Begitu herannya saya melihat bocah lanang di hadapan saya ini. Masak iya tak punya kriteria perempuan macam apa yang ia ingini. Muka bocah lanang ini tak dapat dikatakan jelek. Perawakannya tegap. Bicaranya berirama walau huruf “R” tidak kedengaran jelas dalam setiap kalimat yang diucapkannya. Jambang, kumis, dan janggut tumbuh tipis-tipis di sekitar pipi, dagu, dan bawah hidungnya. Secara keseluruhan, bocah lanang ini tentu layak untuk memasang kriteria perempuan yang hendak dijadikan pasangan. Saya saja yang cungkring layak, apalagi dia. 


Selesai saya seduh kopi yang dipesannya tadi, lalu menyodorkan ke depannya, saya lagi-lagi menanyakan hal ini. Bagaimana bisa dia tidak punya kriteria perempuan idaman? Tapi jawaban bocah ini malah seperti jawaban psikolog, filsuf, ahli fengsui, atau semacamnya. Dia memberi penjelasan rumit yang sungguh tak menjelaskan apa-apa. Membuat gerah kuping saya yang terbiasa dengan hal-hal sederhana. 
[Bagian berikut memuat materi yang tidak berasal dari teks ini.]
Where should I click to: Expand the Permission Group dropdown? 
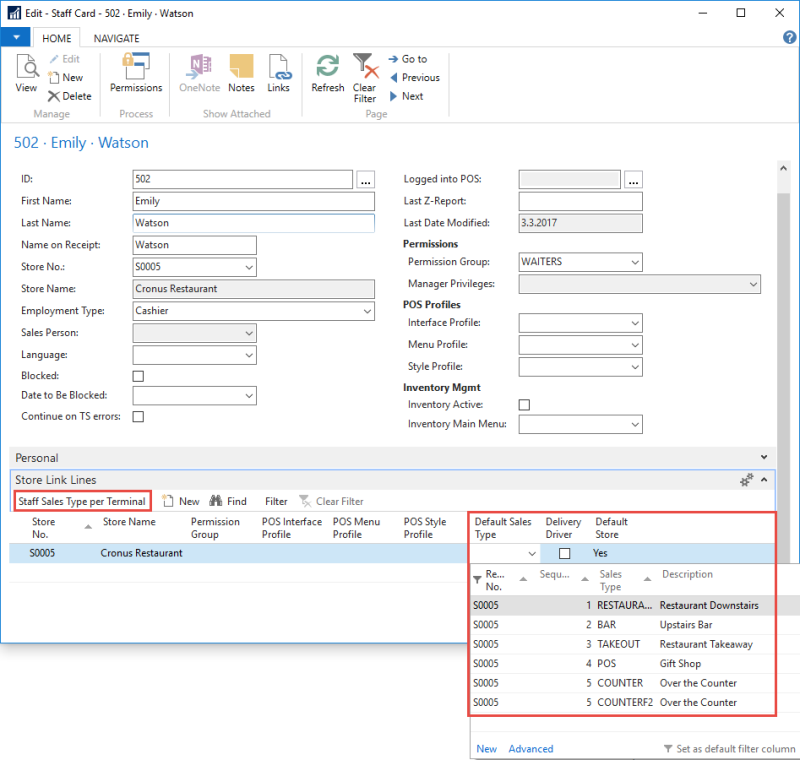click(634, 262)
Saya memotong penjelasannya yang berbelit itu. Lagipula, kasihan saya melihat dia yang tampak setengah mati ketika akan mengucapkan kalimat-kalimat yang ada huruf “R” di dalamnya. Kepada bocah lanang ini saya lantas berkata;


“Kau dengar baik-baik, dik. Ungkapan Mengalir Saja itu hanya omong kosong. Manusia dilengkapi dengan otak, nurani, dan piranti imajinasi, bukan untuk sekadar mengikuti arus. Kalau demikian adanya, lalu apa beda manusia dengan kotorannya yang ia berakkan di jamban pagi tadi?” Si bocah lanang masih menyimak. Dan memang tak pantas dia menyela bicara orang yang lebih tua darinya. 
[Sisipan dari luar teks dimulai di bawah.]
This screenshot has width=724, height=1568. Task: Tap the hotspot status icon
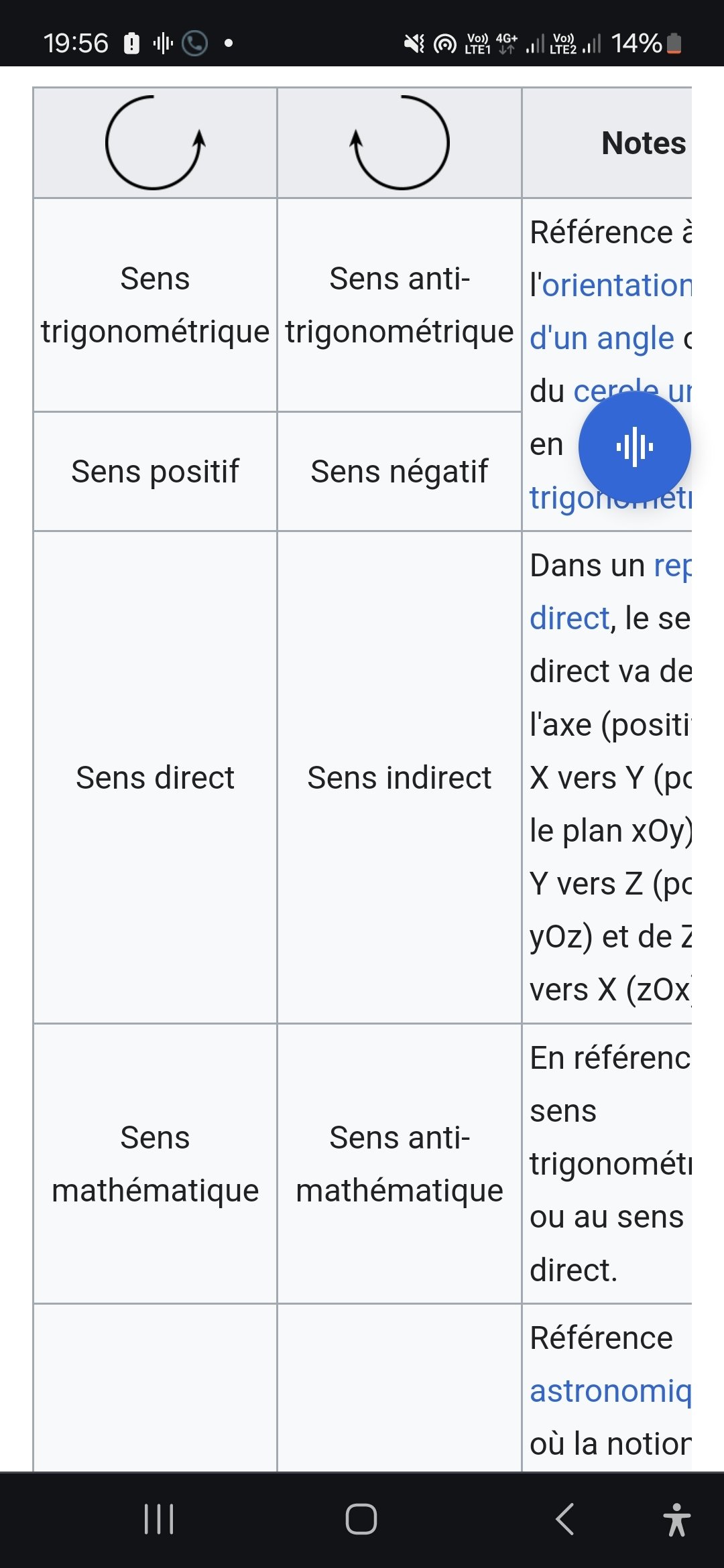click(x=444, y=44)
“Tadi kau bilang kau tak punya kriteria dalam mencari perempuan. Artinya kau menyerahkan segala-galanya pada kehendak alam. Mengalir saja, katamu. Nah, sekarang, tidak sadarkah kau kalau persoalan perempuan, persoalan pasangan hidup itu merupakan persoalan MENCARI? Dan kau tak punya motivasi, tak punya petunjuk dalam melakukan pencarian? Hanya mengalir saja? Aduh, omong kosong apa itu, dik?” saya hentikan kata-kata saya sejenak karena tiga orang gadis SMP tiba-tiba saja sudah menongol di depanku hendak mengembalikan novel cinta-cinta remaja yang mereka pinjam beberapa hari yang lalu. Oh, ya, hampir saya lupa menjelaskan latar tempat kisah kita ini. Kita sedang berada di kedai kopi yang merangkap sebagai Taman Bacaan. Saya merintisnya bertahun-tahun lalu sebagai Taman Bacaan kecil-kecilan. Menyewakan komik, novel, maupun buku-buku non-fiksi. Karena memang gandrung akan rasa kopi yang diseduh secara manual, maka Taman Bacaan ini saya buat sekaligus jadi kedai kopi. Coffee Shop, barangkali begitu lidah anak-anak muda keminggris lebih suka menyebutnya. 


“Kalau kau tak punya kriteria, itu artinya memang sudah pada dasarnya kau tak punya motivasi. Tanpa motivasi, kau tak punya alasan untuk mencari. Lalu, masih pantaskah hidup disebut hidup, jika tanpa pencarian?” Lagi-lagi, kata-kata saya tertunda, kali ini disebabkan ketibaan istri saya tercinta sepulang mengajar di kampus yang berada tidak jauh dari kedai kopi sekaligus taman bacaan kita ini. Saya sapa mesra istri saya, dan saya buatkan kopi kesukaannya. Selagi menyeduh, saya lanjutkan dulu urusanku dengan bocah lanang tuna-asmara ini. 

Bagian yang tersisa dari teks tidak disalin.